**Task to carry out:** Each entry must appear in the answer exactly as it does here.

**Records excerpted from a collection:**
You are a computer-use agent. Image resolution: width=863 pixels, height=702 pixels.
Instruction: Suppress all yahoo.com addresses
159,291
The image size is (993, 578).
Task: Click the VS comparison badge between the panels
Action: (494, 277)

**Response to this task:**
You are a computer-use agent. Image resolution: width=863 pixels, height=702 pixels.
Instruction: Suppress all yahoo.com addresses
159,291
The image size is (993, 578).
Task: Click the VS comparison badge between the panels
Action: (494, 277)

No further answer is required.